AquaTech Soft Hood Versus LensCoat TravelHood: Which Is the Best Collapsable Lens Hood for Big Glass?

AquaTech Soft Hood Versus LensCoat TravelHood: Which Is the Best Collapsable Lens Hood for Big Glass?

For lenses 200mm on up, a collapsable travel hood may be something to consider in order to free up bag space. In this comparison review I check out a couple similar travel hoods to determine which is the one to buy.

There are a few different reasons someone may wish to purchase a collapsable lens hood for their big glass. First, it makes traveling with already bulky gear a little more tolerable. Even with the original manufacturer’s hood reversed on a telephoto lens, the increased diameter can make a big difference in the amount of other items that can be packed. Secondly, replacement lens hoods for big glass can be expensive. If one is looking to replace a lost or damaged hood, the travel hoods are another option.

In my case, I bought a used lens for a good price but it has a dented flat spot in the area the hood attaches. This disfiguration makes it a struggle to take on and off the hood. One other reason is that my lens, the Sigma 500mm f/4.5 APO, has a stock hood that is quite short for the focal length.

Two options for the collapsable travel hoods are the $149 AquaTech Soft Hood and the $109.99 LensCoat TravelHood. I decided to purchase both and compare them side by side to determine which is the best one.


At only a quick glance anyone can see that the Soft Hood from AquaTech looks way more built-up than LensCoat’s TravelHood. The former appears to have the same Velcro attachment style as the TravelHood, but they’ve also built in four buckle straps around the mounting area. The medium-sized Soft Hood and the small-sized TravelHood, the ones I bought for my particular 500mm, are made for the same class of lenses and have an almost identical sizing.

One benefit of the LensHood variety is that there’s a number of different camouflage design patterns to choose from in addition to plain black, whereas the Soft Hood only comes in black. The Soft Hood also features two large embarrassingly amateurish logos on each side of the lens hood, plus a third one that faces the user if heaven forbid one ever forgot their company name. Apparently on top of the extra $40 price difference we must also freely advertise for them as well. The TravelHood has a small logo patch, but it blends in pretty well with the camouflage pattern I chose.


Both of these hoods follow the same basic concept. On the interior of the mounting side there are two strips of grippy padding with a little bit of space between them. This gap between the padding is where one aligns the ridge found at the end of the lens. When these are lined up, just start wrapping around the lens until the hood forms and press the Velcro down together to lock it in place. With the TravelHood, this is it. With the Soft Hood, there are an additional four buckle straps around the mounting side that can be tightened and clipped in for extra clamping power.

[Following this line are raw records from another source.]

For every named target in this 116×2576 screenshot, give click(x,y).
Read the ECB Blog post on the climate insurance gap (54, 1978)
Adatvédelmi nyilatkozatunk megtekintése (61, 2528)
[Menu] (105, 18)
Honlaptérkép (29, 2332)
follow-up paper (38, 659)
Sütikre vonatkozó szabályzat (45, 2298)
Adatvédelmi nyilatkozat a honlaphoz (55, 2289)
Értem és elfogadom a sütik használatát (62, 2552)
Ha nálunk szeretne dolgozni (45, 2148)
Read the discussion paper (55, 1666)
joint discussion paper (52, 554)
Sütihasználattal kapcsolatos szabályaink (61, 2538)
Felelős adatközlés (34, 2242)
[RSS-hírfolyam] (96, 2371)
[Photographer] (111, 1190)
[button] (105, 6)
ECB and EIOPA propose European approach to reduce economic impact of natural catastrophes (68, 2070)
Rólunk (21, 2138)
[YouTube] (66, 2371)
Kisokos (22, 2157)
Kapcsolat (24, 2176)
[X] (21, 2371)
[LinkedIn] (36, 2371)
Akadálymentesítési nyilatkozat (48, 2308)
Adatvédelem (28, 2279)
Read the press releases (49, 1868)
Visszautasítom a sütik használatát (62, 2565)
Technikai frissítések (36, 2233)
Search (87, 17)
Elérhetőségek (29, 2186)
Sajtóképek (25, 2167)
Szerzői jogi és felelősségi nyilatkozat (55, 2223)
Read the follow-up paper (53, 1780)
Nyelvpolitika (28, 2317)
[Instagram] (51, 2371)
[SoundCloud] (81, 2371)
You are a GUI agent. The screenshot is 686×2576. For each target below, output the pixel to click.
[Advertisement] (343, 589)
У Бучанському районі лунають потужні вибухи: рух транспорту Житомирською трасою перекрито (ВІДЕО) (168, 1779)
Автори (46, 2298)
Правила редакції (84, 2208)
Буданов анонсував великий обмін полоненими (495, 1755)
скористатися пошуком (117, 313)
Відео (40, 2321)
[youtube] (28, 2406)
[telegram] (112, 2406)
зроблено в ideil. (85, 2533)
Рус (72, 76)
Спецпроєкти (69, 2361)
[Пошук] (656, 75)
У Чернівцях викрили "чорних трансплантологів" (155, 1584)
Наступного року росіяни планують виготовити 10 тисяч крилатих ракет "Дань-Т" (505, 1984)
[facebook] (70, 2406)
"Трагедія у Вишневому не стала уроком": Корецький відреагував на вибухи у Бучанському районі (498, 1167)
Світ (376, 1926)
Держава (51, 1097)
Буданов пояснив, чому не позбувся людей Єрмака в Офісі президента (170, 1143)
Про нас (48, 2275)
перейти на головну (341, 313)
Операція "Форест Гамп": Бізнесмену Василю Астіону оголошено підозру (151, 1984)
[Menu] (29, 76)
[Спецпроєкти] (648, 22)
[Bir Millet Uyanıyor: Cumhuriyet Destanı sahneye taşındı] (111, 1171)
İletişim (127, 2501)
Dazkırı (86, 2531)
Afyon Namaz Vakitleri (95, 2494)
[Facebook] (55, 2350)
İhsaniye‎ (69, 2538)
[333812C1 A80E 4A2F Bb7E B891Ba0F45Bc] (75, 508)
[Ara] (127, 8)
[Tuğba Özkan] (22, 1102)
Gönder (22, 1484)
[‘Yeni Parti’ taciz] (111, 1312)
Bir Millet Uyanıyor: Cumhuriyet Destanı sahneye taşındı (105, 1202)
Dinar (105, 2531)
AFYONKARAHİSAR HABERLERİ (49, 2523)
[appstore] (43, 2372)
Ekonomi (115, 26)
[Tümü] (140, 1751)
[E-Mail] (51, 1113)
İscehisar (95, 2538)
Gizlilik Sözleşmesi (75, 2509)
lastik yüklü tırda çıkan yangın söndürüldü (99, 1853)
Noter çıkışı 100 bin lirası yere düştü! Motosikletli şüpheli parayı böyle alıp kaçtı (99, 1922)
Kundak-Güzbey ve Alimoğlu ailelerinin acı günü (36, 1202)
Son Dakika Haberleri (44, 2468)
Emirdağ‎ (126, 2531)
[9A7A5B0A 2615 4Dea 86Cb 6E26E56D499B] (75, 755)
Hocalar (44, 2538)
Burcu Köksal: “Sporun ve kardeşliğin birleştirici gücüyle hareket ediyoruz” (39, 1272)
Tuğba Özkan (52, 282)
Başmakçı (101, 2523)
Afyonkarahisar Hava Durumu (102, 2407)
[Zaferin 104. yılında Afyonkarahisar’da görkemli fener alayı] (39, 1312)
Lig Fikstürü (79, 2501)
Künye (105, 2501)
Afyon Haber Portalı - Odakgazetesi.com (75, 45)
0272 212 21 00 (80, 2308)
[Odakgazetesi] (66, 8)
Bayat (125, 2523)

The inner padded ridges of the Soft Hood feel beefier and slightly more non-slip than the TravelHood. Of course, the four buckles also make a big difference in how well the hood forms a connection to the lens too. On the flip side, the setup for the Soft Hood is slower and all the straps flapping around is not as clean looking as the TravelHood.


Moving on from the mounting area and down the barrel of these hoods I find a pretty big difference in rigidity. The long, thin strips used in the Soft Hood feel way more strong and rigid than the ones in the flimsier TravelHood. It would take far less effort to fold the TravelHood in half the wrong way than it would the Soft Hood. The Soft Hood also features an extra piece of rigid construction at the end of the hood where a long strip runs perpendicular to the numerous strips that make up the barrel. The Soft Hood is built far better in almost every way than the TravelHood, but it does come at the cost of weight. The AquaTech weighs in at 14.8 ounces whereas the LensCoat TravelHood is less than half that at 6.9 ounces.

In two areas the difference in structure becomes very clear: resting the lens and camera vertically on the ground, and resting the hood on a surface to steady your camera while shooting. Neither of those scenarios work while maintaining structural integrity with the TravelHood while both work just as a normal lens hood would with the AquaTech.

Placing the lens on the ground vertically like this is something I wouldn't do with the LensCoat TravelHood.


If lightweight traveling and completing the LensCoat camouflage look to one’s camera setup is the most important thing, or perhaps $109.99 is already topping out the budget, then the LensCoat TravelHood may be the best choice. For everyone else, while the AquaTech Soft Hood isn’t as pleasing to the eye and is more expensive at $149, it is overall a better collapsable travel hood in terms of materials and structure.